--- EXTRACTED MATERIAL Enclosed Below ---
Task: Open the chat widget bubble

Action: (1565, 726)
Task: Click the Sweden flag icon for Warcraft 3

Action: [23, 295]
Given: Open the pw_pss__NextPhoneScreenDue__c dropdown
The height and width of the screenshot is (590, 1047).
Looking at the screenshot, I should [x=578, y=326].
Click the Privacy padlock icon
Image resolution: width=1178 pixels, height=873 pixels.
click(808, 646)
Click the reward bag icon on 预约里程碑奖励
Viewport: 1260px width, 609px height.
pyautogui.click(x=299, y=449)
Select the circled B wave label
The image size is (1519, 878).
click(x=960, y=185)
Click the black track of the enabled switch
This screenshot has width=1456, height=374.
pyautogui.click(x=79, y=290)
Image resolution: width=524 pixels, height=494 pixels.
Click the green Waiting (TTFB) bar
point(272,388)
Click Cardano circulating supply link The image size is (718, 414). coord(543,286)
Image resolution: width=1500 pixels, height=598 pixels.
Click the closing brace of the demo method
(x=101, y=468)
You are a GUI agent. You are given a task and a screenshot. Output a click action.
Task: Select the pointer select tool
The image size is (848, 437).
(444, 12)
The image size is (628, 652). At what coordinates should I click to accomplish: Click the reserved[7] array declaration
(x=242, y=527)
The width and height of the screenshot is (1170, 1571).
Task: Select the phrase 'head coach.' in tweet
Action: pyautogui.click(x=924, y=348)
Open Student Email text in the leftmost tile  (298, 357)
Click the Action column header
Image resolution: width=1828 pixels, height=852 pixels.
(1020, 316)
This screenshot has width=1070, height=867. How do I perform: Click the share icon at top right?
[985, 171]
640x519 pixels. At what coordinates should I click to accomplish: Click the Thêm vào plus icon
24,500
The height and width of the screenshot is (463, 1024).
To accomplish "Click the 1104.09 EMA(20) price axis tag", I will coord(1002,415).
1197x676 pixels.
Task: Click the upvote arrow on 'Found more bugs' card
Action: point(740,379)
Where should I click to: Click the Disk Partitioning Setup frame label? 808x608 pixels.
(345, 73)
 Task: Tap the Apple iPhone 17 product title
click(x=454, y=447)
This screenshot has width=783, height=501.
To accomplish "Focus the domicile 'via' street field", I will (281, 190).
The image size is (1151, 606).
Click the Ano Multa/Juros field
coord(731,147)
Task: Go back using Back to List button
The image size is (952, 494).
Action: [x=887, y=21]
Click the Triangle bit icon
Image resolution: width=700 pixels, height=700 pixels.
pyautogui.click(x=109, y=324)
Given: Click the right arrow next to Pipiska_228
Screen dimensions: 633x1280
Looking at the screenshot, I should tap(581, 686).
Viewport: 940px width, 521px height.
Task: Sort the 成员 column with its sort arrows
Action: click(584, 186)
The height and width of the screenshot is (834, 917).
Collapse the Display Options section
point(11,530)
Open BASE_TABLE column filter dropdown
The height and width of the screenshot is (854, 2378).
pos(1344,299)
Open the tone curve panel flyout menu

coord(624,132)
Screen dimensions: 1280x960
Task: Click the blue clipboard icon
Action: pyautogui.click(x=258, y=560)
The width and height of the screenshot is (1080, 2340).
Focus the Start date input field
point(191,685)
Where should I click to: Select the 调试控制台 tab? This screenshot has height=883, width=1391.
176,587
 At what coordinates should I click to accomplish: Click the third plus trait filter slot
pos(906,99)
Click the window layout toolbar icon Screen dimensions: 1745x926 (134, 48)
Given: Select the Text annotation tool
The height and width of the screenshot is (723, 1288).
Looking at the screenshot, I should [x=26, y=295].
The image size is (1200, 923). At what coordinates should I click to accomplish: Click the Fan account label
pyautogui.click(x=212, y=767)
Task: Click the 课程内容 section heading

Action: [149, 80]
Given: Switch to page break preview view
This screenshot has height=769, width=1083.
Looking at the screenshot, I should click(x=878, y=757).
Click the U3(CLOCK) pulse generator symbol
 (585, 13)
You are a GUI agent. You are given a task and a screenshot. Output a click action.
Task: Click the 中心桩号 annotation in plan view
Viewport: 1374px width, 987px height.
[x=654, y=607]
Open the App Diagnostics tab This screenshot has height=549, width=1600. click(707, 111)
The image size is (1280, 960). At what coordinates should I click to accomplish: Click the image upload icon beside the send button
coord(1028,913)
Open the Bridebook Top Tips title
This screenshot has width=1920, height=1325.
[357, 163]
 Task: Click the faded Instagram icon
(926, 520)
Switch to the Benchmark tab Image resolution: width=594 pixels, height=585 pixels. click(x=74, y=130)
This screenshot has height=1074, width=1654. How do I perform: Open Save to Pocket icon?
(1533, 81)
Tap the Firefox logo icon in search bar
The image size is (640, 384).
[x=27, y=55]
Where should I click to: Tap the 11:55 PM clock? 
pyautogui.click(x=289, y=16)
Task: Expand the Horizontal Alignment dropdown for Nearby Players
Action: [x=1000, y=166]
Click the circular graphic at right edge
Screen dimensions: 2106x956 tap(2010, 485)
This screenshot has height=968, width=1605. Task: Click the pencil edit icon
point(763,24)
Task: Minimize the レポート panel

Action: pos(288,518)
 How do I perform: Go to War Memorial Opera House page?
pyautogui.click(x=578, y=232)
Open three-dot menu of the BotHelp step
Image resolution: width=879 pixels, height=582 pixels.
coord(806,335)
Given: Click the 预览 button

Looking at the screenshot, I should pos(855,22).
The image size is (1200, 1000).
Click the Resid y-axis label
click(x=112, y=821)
--- End of Enclosed EXTRACTED MATERIAL ---
**TASK:** The answer must consist solely of the lines from the first line of the data to the line holding "Click Cardano circulating", each given again exactly.

**PROBLEM SOLUTION:**
Task: Open the chat widget bubble

Action: (1565, 726)
Task: Click the Sweden flag icon for Warcraft 3

Action: [23, 295]
Given: Open the pw_pss__NextPhoneScreenDue__c dropdown
The height and width of the screenshot is (590, 1047).
Looking at the screenshot, I should [x=578, y=326].
Click the Privacy padlock icon
Image resolution: width=1178 pixels, height=873 pixels.
click(808, 646)
Click the reward bag icon on 预约里程碑奖励
Viewport: 1260px width, 609px height.
pyautogui.click(x=299, y=449)
Select the circled B wave label
The image size is (1519, 878).
click(x=960, y=185)
Click the black track of the enabled switch
This screenshot has width=1456, height=374.
pyautogui.click(x=79, y=290)
Image resolution: width=524 pixels, height=494 pixels.
Click the green Waiting (TTFB) bar
point(272,388)
Click Cardano circulating supply link The image size is (718, 414). coord(543,286)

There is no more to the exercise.